Alex's Review: Saw III Best in Trilogy
by Alex Billington
October 28, 2006
The Saw franchise is one of the hottest horror series in recent memory. It brings a very distinct psychological twist to the macabre themes for which the genre is known, and yet also features the exciting "gorific" moments with the unique traps that lead "villain" Jigsaw creates. Saw III completes the trilogy experience and delivers a full-on, dark and horrific film bursting with excitement and energy from its very first scene to its jaw-dropping conclusion. It is undoubtedly the best movie of the trilogy and really shines with some of the most capable and incredible filmmaking ever seen from director Darren Lynn Bousman. Saw III is the best horror film of 2006.
Saw III picks up immediately following Saw II at a very swift pace. Jumping right into the horrific nature that Bousman delivers best, Saw III never stops for a second to allow you to catch your breath. Without divulging too much of the story, as the very intricate and meticulous plot is what makes Saw III so intriguing, it's a close continuation from the first two, often connecting via flashbacks. The two new leads this time around are Jeff (Angus Macfadyen) and Lynn (Bahar Soomekh), whose direct involvement can only be found out by seeing Saw III in theaters. Everything comes together to a shocking climax that no one in the audience will see coming. When it finally hits, you'll feel the chills down your spine as you realize that yet another fantastic Saw movie has baffled you again.
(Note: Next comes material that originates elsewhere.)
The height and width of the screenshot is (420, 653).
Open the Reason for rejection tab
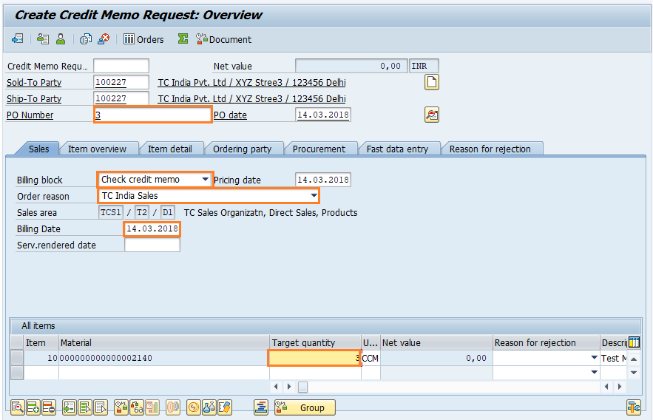coord(490,149)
The traps, although not as numerous as most Saw fans may hope for, turned out to be just as enjoyable as those found in the first two films. They are designed well enough to ramp that "gorific" shock-factor right back up to the most appropriate level that horror fans expect in a Saw film. Each one brings all the expected nasty, grotesque excellence that Bousman and his team creates best, and will definitely earn an infamous spot amongst the horror genre's great kills. Squeamish viewers are guaranteed to spend much of the running time looking away from the screen. Saw's strength as a horror movie isn't its cheap jump-scares, but rather its gore and the jaw-dropping "oh-my-god" factor elicited by its many traps and secrets.
Villainous mastermind Jigsaw (Tobin Bell) appeared only briefly in the original Saw and was seen throughout Saw II. This time around he's constrained to a hospital bed, yet every single word he says and every sentence he speaks is full of depth and wisdom. Bell is the glowing personality that makes the entire Saw franchise grow far beyond a series of traps, and in Saw III he turns in his greatest performance yet. Shawnee Smith as Jigsaw's new apprentice Amanda creates an emotional character whose intricate understanding is portrayed perfectly with subtlety and depth. Even newcomers Bahar Soomekh and Angus Macfadyen fit easily into the gloomy atmosphere that makes up Jigsaw's universe.
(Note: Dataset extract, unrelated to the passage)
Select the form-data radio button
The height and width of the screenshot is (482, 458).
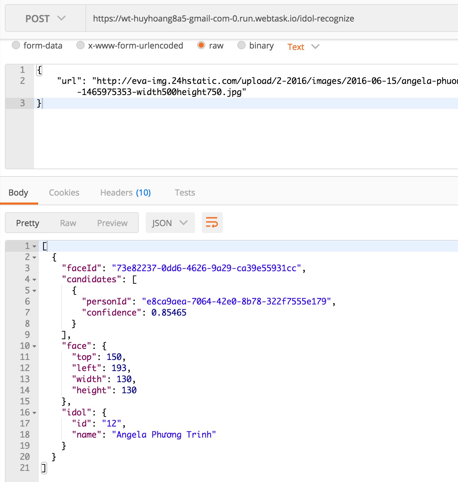(x=16, y=45)
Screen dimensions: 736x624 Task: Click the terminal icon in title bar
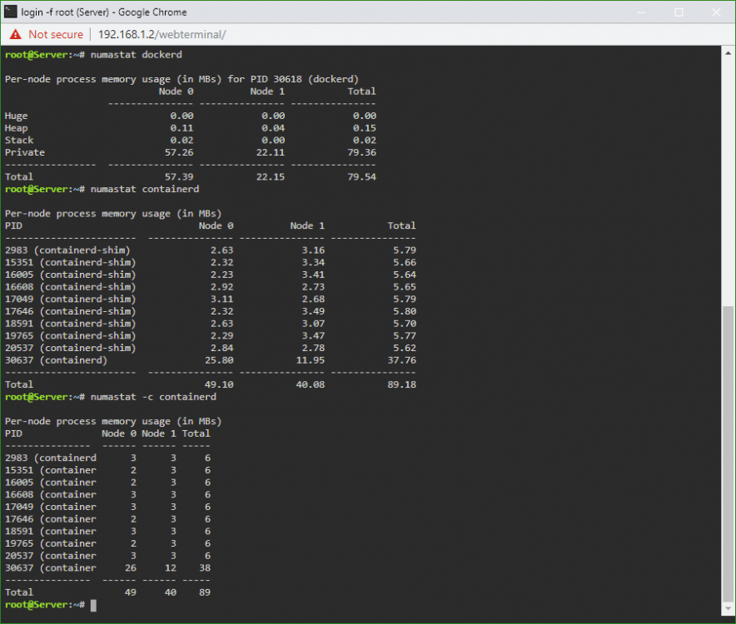coord(10,12)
Although most will have to look away at some of the more intense moments, Saw's incredibly intellectual filmmaking will gain attention in the minds of even those who typically stay far away from horror. Saw III is one of the very few horror films out there that is capable of doing so, and this is due largely in part to the original writing from Leigh Whannell combined with expert storytelling from director Darren Lynn Bousman. It has a very organic and natural feeling, something that is rare to see together in combination with an original, incredibly entertaining, and profound film.
Saw III is this year's best horror film and the best in the Saw trilogy. It lives up to the hype and even provides more gut-wrenching, jaw-dropping, edge-of-your-seat intensity and excitement. The gore presses the limits of an R rating and will force many to look away, but not at the cost of numbing the experience. Everyone in Saw III, from actors Tobin Bell, Shawnee Smith, Dina Meyer, Bahar Soomekh, and Angus Macfadyen, to the filmmaking team of director Darren Lynn Bousman, screenwriter Leigh Whannell, cinematographer David Armstrong, and producers Mark Burg and Oren Koules, embody what make the Saw franchise so incredible and so powerful. They deserve a standing ovation for this collaborative achievement.